Evaluation the synergistic antitumor effect of methotrexate-camptothecin codelivery prodrug from self-assembly process to acid-catalyzed both drugs release: A comprehensive theoretical study.

Abstract

Therapeutic efficiency of amphiphilic methotrexate-camptothecin (MTX-CPT) prodrug compared to free drug mixture (MTX/CPT) has been investigated using all-atom molecular dynamics simulation and first principles density functional theory calculations. This comparison revealed that MTX-CPT prodrug tends to form spherical self-assembled nanoparticle (NP), while free MTX/CPT mixture forms rod-shape NP. These observations are attributed to a structural defect in the MTX-CPT prodrug and solvation free energies of MTX, CPT and MTX-CPT molecules.

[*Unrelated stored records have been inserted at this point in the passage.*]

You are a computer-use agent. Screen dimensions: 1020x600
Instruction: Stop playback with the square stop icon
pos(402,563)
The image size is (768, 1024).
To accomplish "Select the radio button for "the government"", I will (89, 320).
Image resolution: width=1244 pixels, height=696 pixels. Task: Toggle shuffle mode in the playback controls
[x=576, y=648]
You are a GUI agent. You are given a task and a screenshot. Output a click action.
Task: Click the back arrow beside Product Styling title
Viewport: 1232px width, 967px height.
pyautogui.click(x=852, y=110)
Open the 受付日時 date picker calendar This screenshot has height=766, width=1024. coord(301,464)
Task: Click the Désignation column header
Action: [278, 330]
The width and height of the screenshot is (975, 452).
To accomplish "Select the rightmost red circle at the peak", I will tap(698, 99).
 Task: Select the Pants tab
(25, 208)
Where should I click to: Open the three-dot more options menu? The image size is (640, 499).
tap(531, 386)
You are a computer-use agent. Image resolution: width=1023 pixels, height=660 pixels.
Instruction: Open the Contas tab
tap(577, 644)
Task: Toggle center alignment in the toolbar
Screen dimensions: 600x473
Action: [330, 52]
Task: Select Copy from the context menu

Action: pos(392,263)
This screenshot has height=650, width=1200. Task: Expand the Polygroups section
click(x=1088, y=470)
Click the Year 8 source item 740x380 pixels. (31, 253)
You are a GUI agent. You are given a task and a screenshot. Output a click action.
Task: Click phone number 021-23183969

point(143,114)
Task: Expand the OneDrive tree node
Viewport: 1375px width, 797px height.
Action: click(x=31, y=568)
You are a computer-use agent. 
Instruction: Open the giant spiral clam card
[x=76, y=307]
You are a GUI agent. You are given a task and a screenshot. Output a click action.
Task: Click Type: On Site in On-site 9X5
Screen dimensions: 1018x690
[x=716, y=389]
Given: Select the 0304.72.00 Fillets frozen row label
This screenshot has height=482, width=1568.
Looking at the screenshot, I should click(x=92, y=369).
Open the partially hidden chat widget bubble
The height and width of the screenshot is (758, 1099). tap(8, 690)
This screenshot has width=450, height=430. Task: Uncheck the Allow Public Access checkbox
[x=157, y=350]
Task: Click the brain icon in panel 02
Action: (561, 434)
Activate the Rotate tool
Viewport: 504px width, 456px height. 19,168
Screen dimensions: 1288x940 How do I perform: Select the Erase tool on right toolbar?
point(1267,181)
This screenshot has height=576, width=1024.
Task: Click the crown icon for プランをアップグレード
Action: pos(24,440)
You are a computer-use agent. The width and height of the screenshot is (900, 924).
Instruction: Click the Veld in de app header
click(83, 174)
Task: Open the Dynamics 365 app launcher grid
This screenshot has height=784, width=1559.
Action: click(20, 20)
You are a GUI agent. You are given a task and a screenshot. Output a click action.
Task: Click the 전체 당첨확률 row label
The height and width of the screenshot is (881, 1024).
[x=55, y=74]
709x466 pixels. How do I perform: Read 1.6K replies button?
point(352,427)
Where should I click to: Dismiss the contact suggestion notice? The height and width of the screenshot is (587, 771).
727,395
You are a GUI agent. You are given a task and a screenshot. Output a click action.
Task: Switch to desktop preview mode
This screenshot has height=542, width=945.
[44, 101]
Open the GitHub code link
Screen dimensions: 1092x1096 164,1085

The results provided evidence that noncovalent interactions (NCIs) among the pharmaceutical drugs play a very important role in anticancer agents aggregation process, leading to enhanced stability of the self-assembled NPs. It is found that the stability of MTX-CPT self-assembled NP is greater than the MTX/CPT NP due to the synergistic effect of hydrogen bonding between monomers and solvent (water). Moreover, the noncatalyzed as well as catalyzed hydrolysis reactions of MTX-CPT prodrug are theoretically studied at the PCM(water)//M06-2X/6-31G(d,p) computational level to shed additional light on the role of acidic condition in tumor tissues. We found that the ester hydrolysis in mild acidic solutions is a concerted reaction. In an agreement between theory and experiment, we also confirmed that the activation energies of the catalyzed-hydrolysis steps are much lower than the activation energies of the corresponding steps in the noncatalyzed reaction. Thus, the MTX-CPT prodrug reveals very promising properties as a pH-controlled drug delivery system.